:: DATA ::
------

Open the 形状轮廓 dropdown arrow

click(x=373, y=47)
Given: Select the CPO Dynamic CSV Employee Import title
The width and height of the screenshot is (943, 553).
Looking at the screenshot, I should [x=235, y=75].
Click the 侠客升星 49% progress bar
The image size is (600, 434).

------

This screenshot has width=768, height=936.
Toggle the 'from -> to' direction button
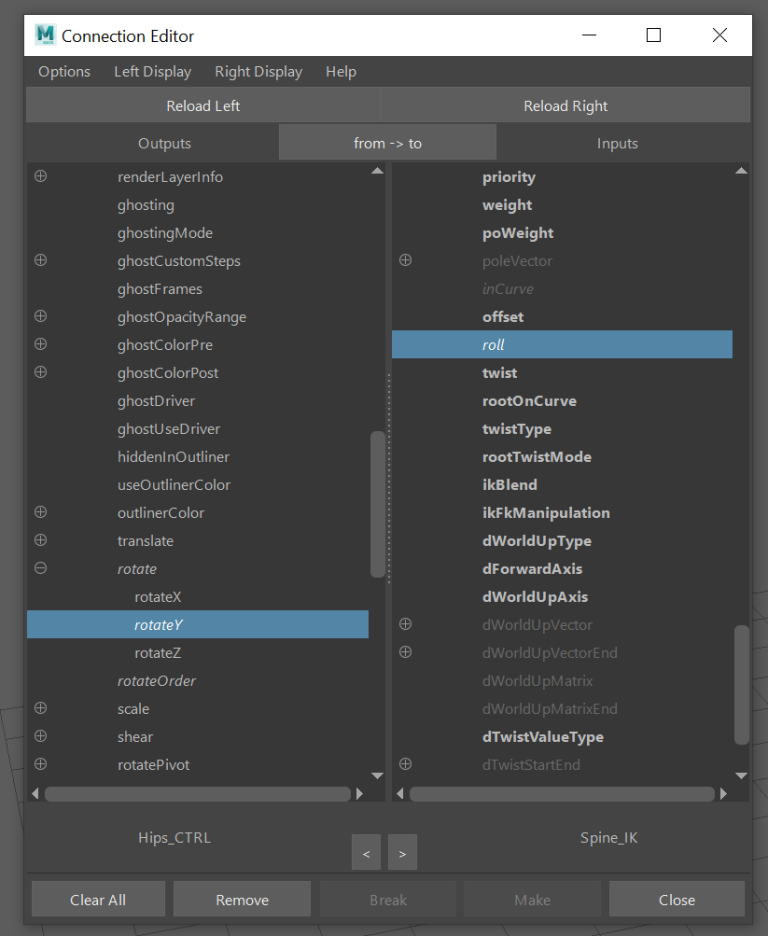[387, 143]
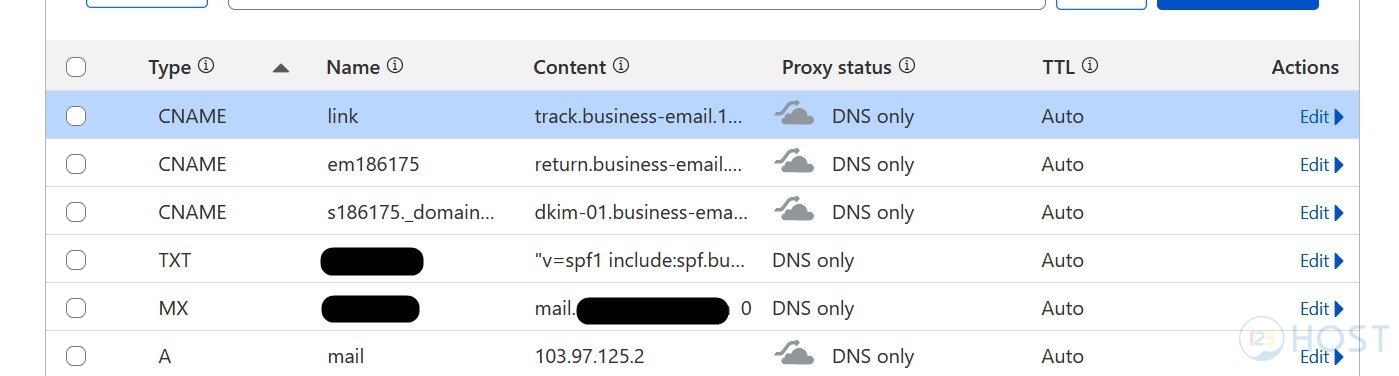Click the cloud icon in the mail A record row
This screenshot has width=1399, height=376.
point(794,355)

------

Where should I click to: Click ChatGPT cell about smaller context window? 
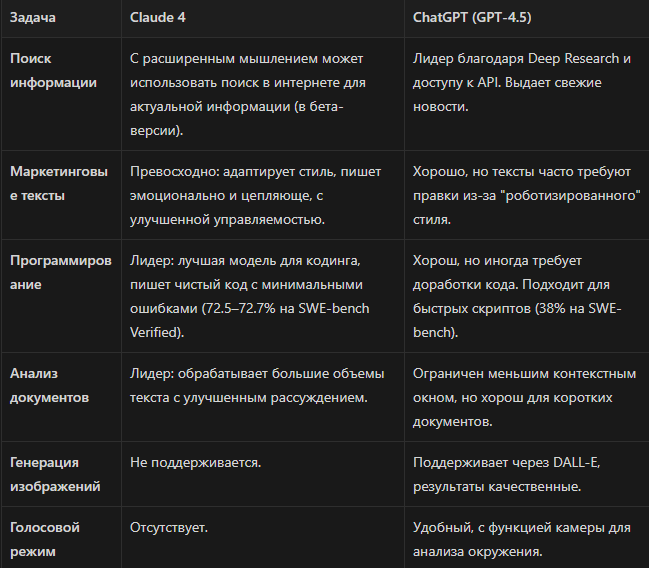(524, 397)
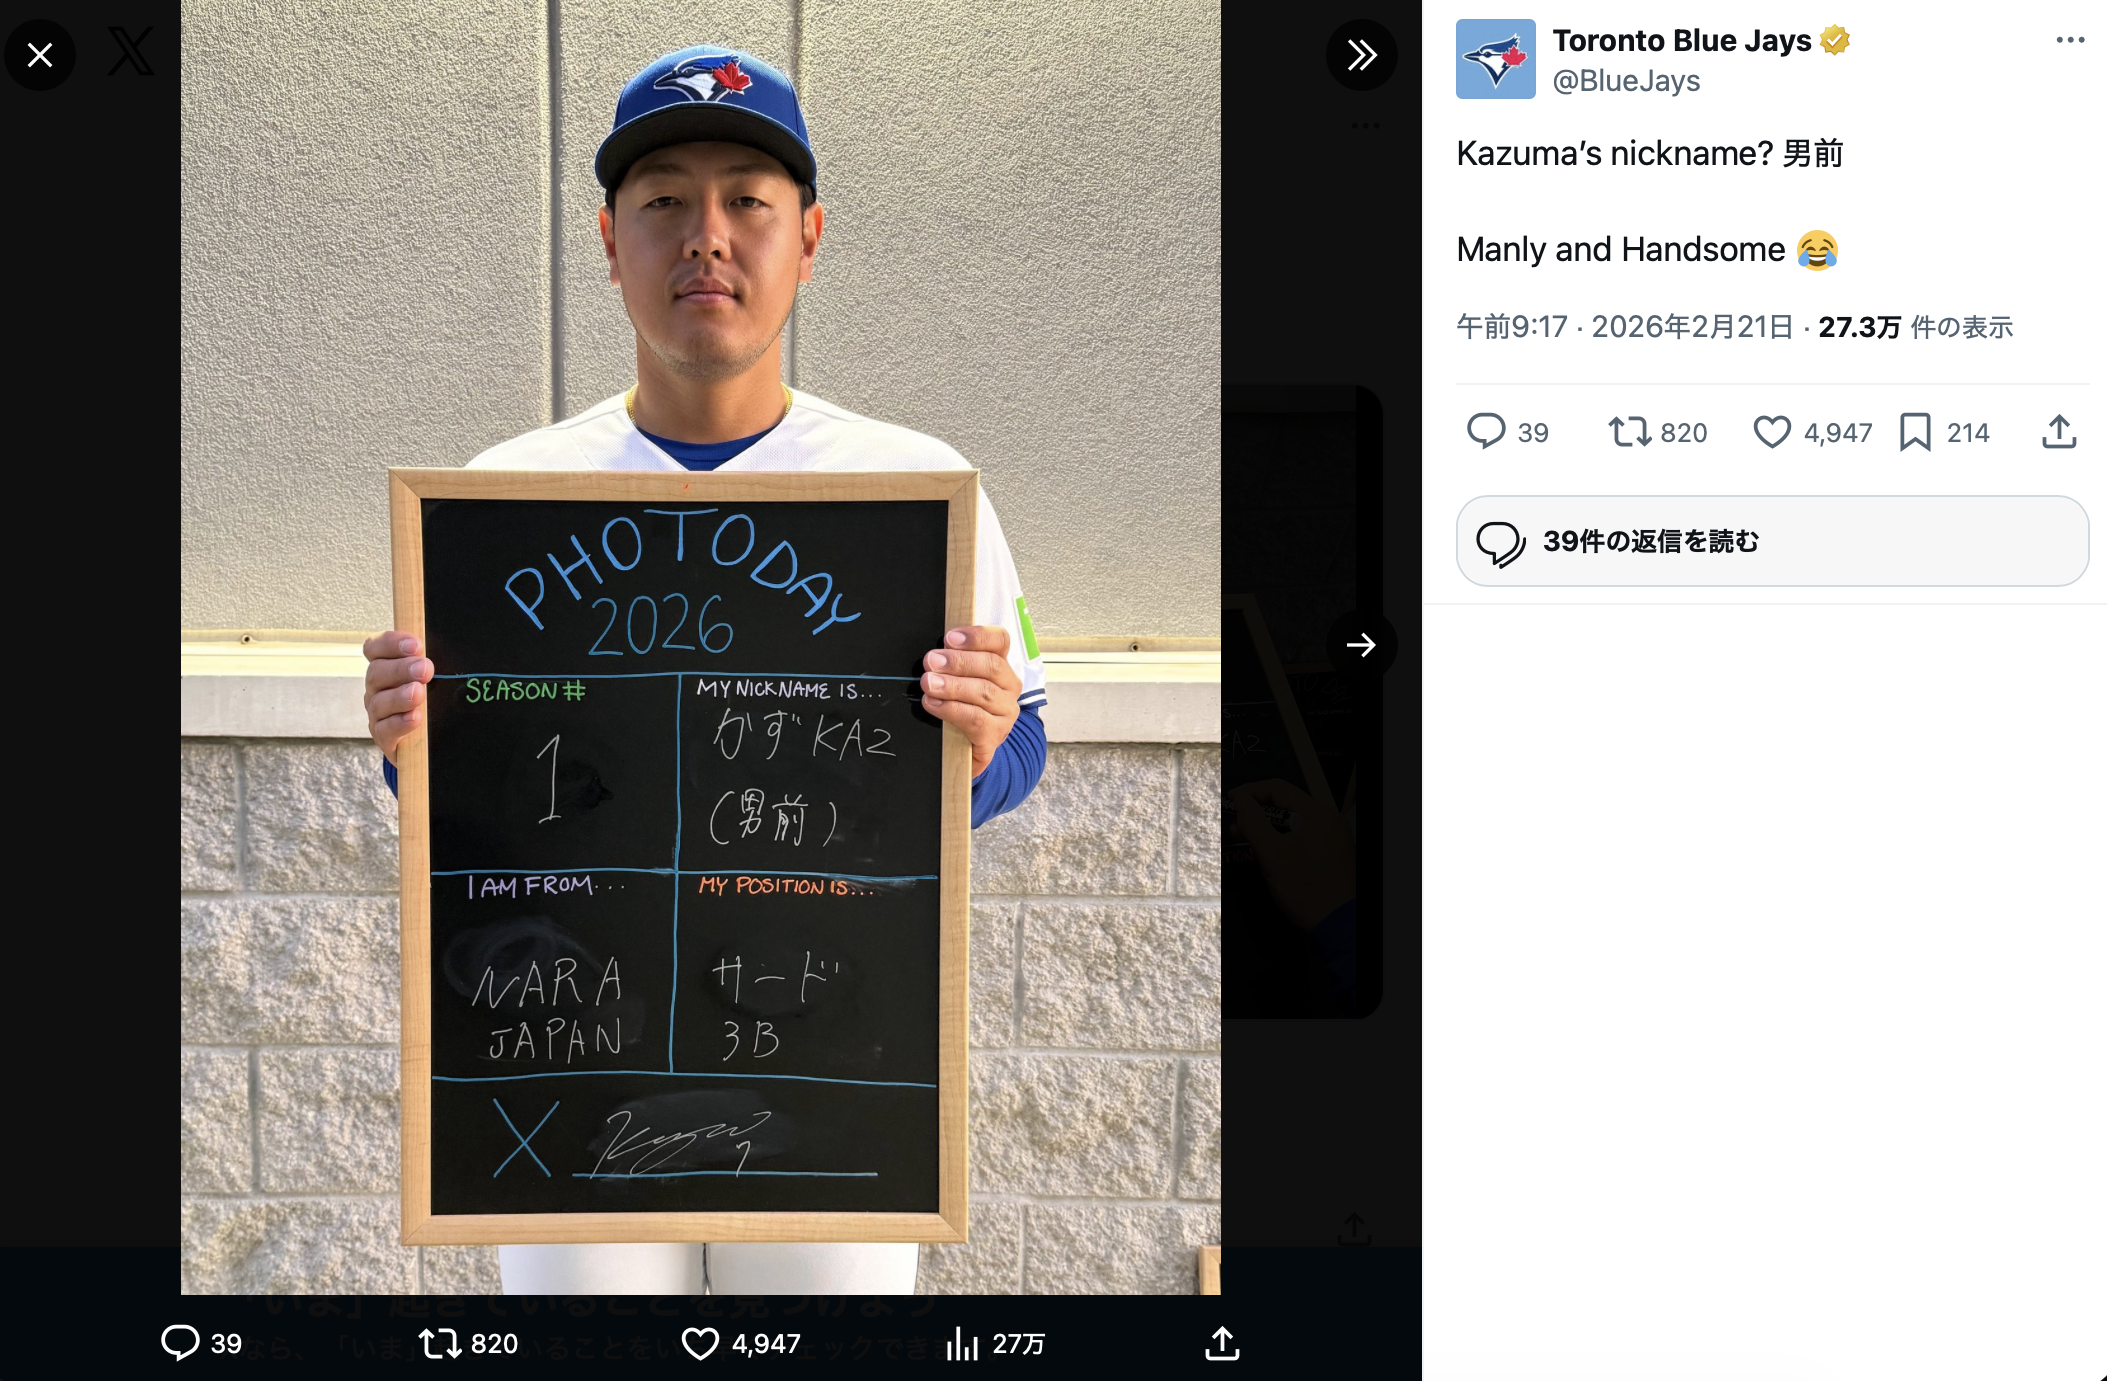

------

:: TRY IT ::
Above are the records; from them, give again exactly the lines from the one containing "Click the 侠客升星 49% progress bar" through the one containing "The image size is (600, 434).", both included.

:: ANSWER TO THE EXERCISE ::
Click the 侠客升星 49% progress bar
The image size is (600, 434).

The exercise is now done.